Le dichiarazioni rilasciate dal consigliere provinciale Nino Macrì mi sconcertano, in quanto superano nettamente il limite dell’opposizione politica.
È inammissibile e gravissimo che un consigliere provinciale, eletto con i voti dei Tropeani, invece di sostenere un’azione amministrativa finalizzata esclusivamente al perseguimento dell’interesse pubblico, commenti quotidianamente tutti i passaggi della vicenda giudiziaria in corso (dei quali è sempre tempestivamente informato), prendendo pubblicamente le parti della società medesima e del presidente La Torre, e osannandone l’operato.

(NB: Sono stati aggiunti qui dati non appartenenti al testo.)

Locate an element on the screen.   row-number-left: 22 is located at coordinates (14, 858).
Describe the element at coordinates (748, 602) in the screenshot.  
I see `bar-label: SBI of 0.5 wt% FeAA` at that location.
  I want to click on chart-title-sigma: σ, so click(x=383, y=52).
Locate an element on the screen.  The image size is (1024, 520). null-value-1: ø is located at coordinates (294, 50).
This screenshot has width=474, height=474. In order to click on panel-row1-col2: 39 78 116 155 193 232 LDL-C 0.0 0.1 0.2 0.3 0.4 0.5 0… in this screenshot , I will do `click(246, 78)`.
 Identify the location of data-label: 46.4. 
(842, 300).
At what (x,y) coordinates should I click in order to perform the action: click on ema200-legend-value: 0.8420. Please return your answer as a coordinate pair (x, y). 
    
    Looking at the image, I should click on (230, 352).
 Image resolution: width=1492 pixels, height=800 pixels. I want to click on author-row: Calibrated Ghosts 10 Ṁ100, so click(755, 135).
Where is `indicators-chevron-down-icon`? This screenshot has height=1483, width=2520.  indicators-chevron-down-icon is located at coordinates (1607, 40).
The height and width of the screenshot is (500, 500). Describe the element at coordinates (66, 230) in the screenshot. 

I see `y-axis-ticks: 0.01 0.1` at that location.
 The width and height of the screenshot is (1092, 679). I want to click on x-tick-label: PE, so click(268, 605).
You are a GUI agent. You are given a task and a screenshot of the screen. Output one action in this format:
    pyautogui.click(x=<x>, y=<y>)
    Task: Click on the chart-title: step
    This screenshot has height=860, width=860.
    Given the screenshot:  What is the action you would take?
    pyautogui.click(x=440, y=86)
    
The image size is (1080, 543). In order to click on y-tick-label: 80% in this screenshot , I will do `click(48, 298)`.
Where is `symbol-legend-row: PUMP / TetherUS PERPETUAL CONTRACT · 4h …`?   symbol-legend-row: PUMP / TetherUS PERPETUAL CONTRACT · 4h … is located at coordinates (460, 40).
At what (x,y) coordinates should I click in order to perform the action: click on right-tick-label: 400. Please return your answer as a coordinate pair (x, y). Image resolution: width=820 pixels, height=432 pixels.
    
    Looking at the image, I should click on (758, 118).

In Italia esistono molti porti che funzionano come quello di Tropea e anche molto meglio, ma che al contrario di quanto avviene a Tropea, apportano vantaggi economici considerevoli ai comuni che li ospitano.
Il caso del porto di Tropea è tanto eclatante da essere unico in Italia; e dunque non si comprende per quale ragione l’Amministrazione Comunale avrebbe dovuto rinnovare alla Società Porto una concessione scaduta, così avallando e prorogando nel tempo gli effetti disastrosi della sciagurata decisione presa nel 2001, a totale discapito dell’interesse collettivo.
Prendo quindi definitivamente atto che Macrì, come anche il consigliere di minoranza Vallone, ritengano giusto che gli azionisti della società ed il suo presidente La Torre si siano arricchiti alle spalle del comune e che auspichino che ciò avvenga anche in futuro; ciò mi indigna da cittadino, prima ancora che da sindaco e mi induce a chiedermi il perché dei rappresentanti politici abbiano tanto a cuore gli interessi di una società privata e contro l’interesse della loro Città.
Oggi il Consiglio di Stato ha revocato la decisione di sospensiva adottata, inaudita altera parte, nella giornata di ieri. Il provvedimento perché sono risultate determinanti le produzioni documentali degli Avvocati Morcavallo del Foro di Cosenza ed Assisi del Foro di Vibo.